投資というものをそもそもわかっていない素人のにわか投資家が、中身もよく理解しないまま、ブームにのってたまたま購入したビットコインの価格が上昇することで儲かったため、その資金で再度売買を繰り返し儲かった。
儲かったから人に自慢をし、そこから口コミ、取引所のテレビCMを見て、新規の参加者、購入者が増えることにより、供給よりも圧倒的に需要が増えて、多くのトークンの価格が急上昇することになった。
何も理解しない素人がたまたま儲かり、新たに参加する素人も受給バランスで儲かり、爆発的なブームが来て価格が上昇した。
これが2017年の暗号通貨のバブルのシンプルな答えである。
そして2018年1月にそのピークは訪れた。
コインチェック社へのハッキング問題が世界を震撼させ、多くの人が様々なリスクを考え冷静に判断するようになり宴は終焉した。
市場への新規参加者が減り、継続的な売りが続く中で価格は下落し始め、ある時点から下げが加速することになった。
幻の資産は何処にいったのか?
余った資金が逆流するときにはあったはずの数字上の資産は幻に変わってしまう。
暗号通貨というのは一定の知識さえあれば誰にでも新規発行することができる。

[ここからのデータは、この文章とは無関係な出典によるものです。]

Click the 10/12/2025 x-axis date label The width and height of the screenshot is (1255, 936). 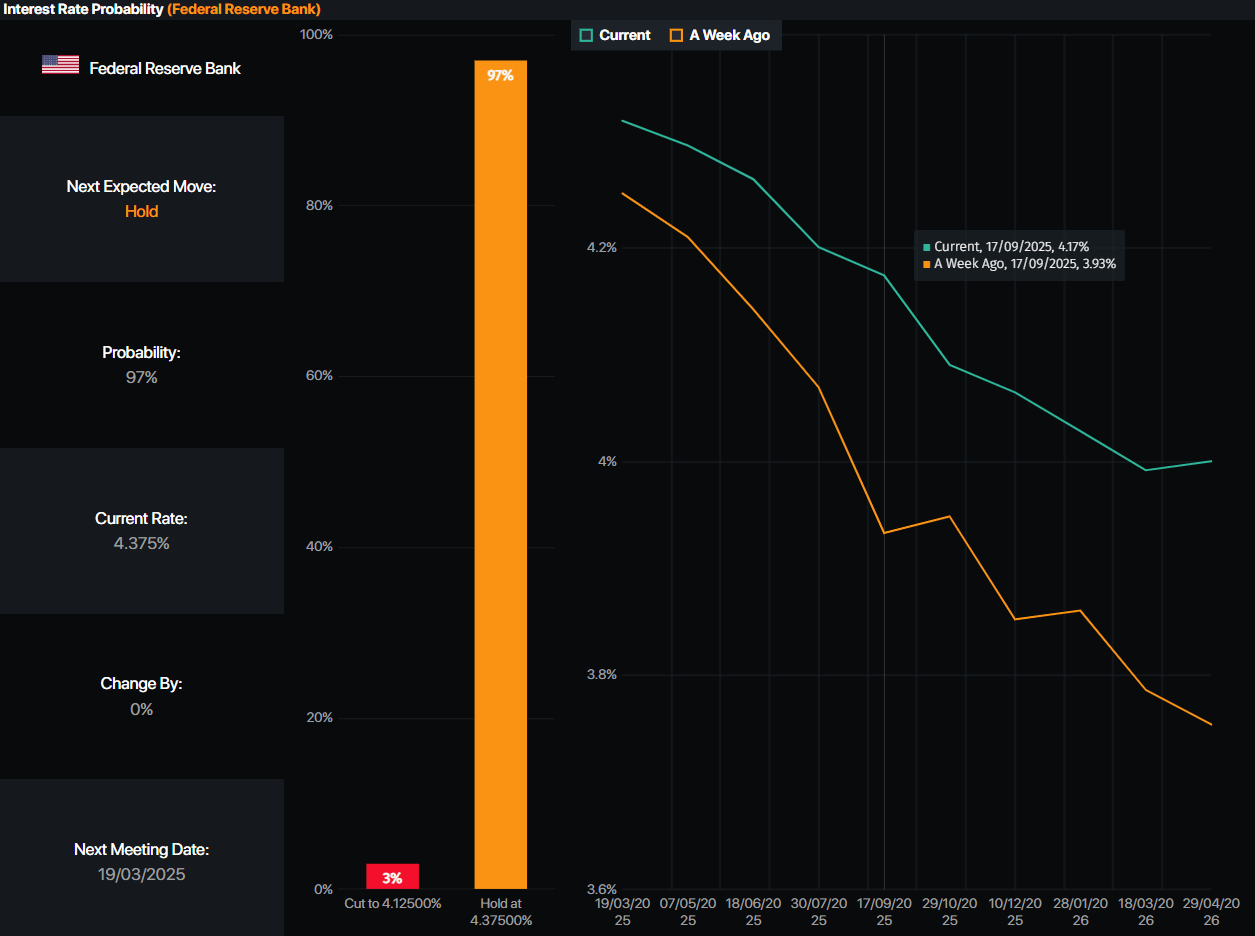point(1015,911)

しかも、これは、自ら作るのではなく、世界には幾らでも簡単に新規トークンを発行してくれる開発会社があるのだ。
誰にでも無から有を作り上げることができる仕組みがERC20だとも言えるだろう。
そして、継続性、換金性は別問題として、1,000億円の幻の資産を作ることができる。
幻の価格が形成される仕組み
例えば、Aという暗号通貨を新規に発行したとする。
仮に1億枚、1円で発行するとして時価総額は1億円となる。
何処かの暗号通貨取引所に登録をし、売買できるようにした上で、身内のメンバーで売買を繰り返し、価格を10円、100円、1,000円と上昇させる。

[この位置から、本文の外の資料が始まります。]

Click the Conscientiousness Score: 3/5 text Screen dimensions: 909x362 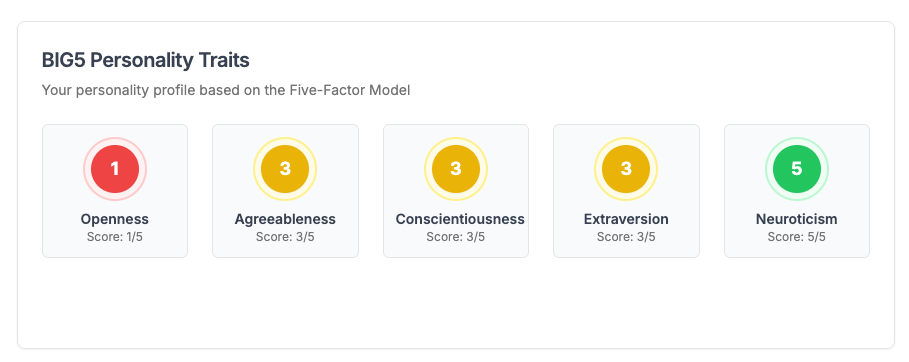456,237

1,000円の価格がついた段階で時価総額は1,000億円となる。
市場で上手にA暗号通貨を人気化させることが出来、1,000円で新規の買い手が付けば、手元にある通貨がどんどん換金できる。
新たなニュースを出しつつ、Aの人気化を保つことが出来れば、市場価格が形成されていくことになる。

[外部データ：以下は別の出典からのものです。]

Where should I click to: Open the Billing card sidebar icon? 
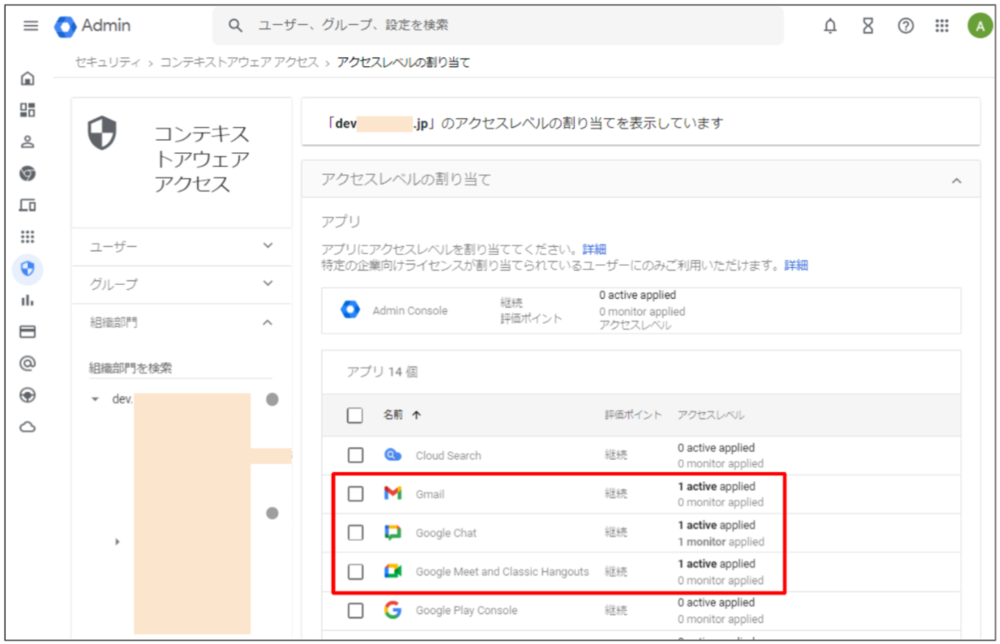click(x=28, y=331)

2017年の上昇では何も理解もしていない新規参加者の買いがアルトコインの価格をおしあげたのだ。
しかし、多くのプロジェクトはホワイトペーパーに書かれている内容と実態が伴わない。
株式市場に上場する企業であれば、時価総額=会社の価値は企業の所有する資産や収益から形成されていく。
多くのブロックチェーンプロジェクトは、それぞれの暗号通貨はそもそも収益を上げることを目的にしておらず、それぞれのプロジェクトのテーマによる社会の変革を目的としている。
多くのプロジェクトは既に死滅している
プロジェクトが保有する初期にICOで集めた資金が枯渇すれば、プロジェクトの運営継続自体が行えない。
新規の買い手が現れず価格が1円まで下落すれば時価総額は1億円となり、0.01円まで下落すれば時価総額は100万円となる。
高値では1,000億円の時価総額があったプロジェクトでも、100万円、10万円、1万円と新規の買い手が現れなければ価値は限りなくゼロに近づく。
無から有を作れたとしても、 あっという間に無に帰っていく。
あったはずの時価総額は幻なのである。
紙幣もまぼろし?
上場する企業の価値は裏付けされる資産や収益からの配当がある。
現在世界はマイナス金利が膨れ上がっているが、各国が積み上げる借金、中央銀行が発行する紙幣の裏付けは何処にあるのか?
紙幣の裏付けはそれぞれの国への信頼だけなのである。
マイナス金利のもたらすモラルハザードが広がる中で、その紙幣への信頼が失われたときにどうなるのか?
バブル崩壊は何処にでも起こるのである。
株式市場、債権市場、為替市場の市場規模は暗号通貨と比較できないくらい巨大なものである。
更に金融派生商品として数京円、数十京円単位まで巨大化しており、相場が大暴落すれば幻のお金は全て溶けてなくなる。
デジタル上で発行された各国の信頼に裏付けられたマネーも所詮、幻なのである。
そして損失・借金だけは常に現実としてついてまわることになり、負債として、次の時代に残されていくことになるのだ。